UW AMath High Performance Scientific Computing
 
AMath 483/583 Class Notes
 
Spring Quarter, 2013

Table Of Contents

Previous topic

Fortran example for Newton’s method

Next topic

MPI

This Page

OpenMP

OpenMP is discussed in slides starting with Lecture 13.

Sample codes

There are a few sample codes in the $UWHPSC/codes/openmp directory. See the README.txt file for instructions on compiling and executing.

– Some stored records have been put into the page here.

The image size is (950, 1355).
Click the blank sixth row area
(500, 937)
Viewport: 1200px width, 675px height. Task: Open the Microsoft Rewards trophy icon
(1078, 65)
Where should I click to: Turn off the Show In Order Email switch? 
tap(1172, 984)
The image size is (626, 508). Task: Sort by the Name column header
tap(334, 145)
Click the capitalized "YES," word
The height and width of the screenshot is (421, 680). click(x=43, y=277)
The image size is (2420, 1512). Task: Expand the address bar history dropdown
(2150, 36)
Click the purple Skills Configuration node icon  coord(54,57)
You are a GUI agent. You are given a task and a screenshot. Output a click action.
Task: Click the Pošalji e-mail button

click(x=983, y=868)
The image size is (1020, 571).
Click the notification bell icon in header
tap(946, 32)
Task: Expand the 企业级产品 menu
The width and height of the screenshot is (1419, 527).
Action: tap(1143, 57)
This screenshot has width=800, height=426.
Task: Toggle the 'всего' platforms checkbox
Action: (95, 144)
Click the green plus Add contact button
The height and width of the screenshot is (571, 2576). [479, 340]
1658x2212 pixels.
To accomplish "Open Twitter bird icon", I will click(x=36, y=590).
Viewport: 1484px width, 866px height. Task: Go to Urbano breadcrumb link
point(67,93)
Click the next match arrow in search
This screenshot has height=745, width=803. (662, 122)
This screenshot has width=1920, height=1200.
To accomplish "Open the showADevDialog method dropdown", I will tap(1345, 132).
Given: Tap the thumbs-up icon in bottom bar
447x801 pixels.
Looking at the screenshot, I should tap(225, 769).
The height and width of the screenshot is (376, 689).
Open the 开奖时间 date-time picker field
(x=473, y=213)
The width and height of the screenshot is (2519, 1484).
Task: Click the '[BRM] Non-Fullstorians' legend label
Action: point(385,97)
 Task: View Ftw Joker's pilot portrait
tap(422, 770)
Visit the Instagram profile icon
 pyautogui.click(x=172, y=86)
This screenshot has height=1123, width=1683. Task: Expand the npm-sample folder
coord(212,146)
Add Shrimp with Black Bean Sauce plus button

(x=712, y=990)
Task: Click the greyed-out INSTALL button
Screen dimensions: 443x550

Here is a very simple code, that simply evaluates a costly function at many points:

 1
 2
 3
 4
 5
 6
 7
 8
 9
10
11
12
13
14
15
16
17
18
19
20
21
22
23
24
25
26
27
28
29
30
31
32
33
34
35
36
37
38
39
40
! $UWHPSC/codes/openmp/yeval.f90

! If this code gives a Segmentation Fault when compiled and run with -fopenmp 
! Then you could try:
!   $ ulimit -s unlimited
! to increase the allowed stack size.
! This may not work on all computers.  On a Mac the best you can do is
!   $ ulimit -s hard
! Correction... you can do the following on a Mac:
!   $ gfortran -fopenmp -Wl,-stack_size,2faf2000 yeval.f90 
! here 2faf2000 is a hexadecimal number slightly larger than 8e8, the 
! number of bytes needed for the value of n used in this program.


program yeval
   
   use omp_lib
   implicit none
   integer, parameter :: n = 100000000
   integer :: i, nthreads
   real(kind=8), dimension(n) :: y
   real(kind=8) :: dx, x

   ! Specify number of threads to use:
   !$ print *, "How many threads to use? "
   !$ read *, nthreads
   !$ call omp_set_num_threads(nthreads)
   !$ print "('Using OpenMP with ',i3,' threads')", nthreads

   dx = 1.d0 / (n+1.d0)

   !$omp parallel do private(x) 
   do i=1,n
      x = i*dx
      y(i) = exp(x)*cos(x)*sin(x)*sqrt(5*x+6.d0)
   enddo

   print *, "Filled vector y of length", n

end program yeval

Note the following:

  • Lines starting with !$ are only executed if the code is compiled and run with the flag -fopenmp, otherwise they are comments.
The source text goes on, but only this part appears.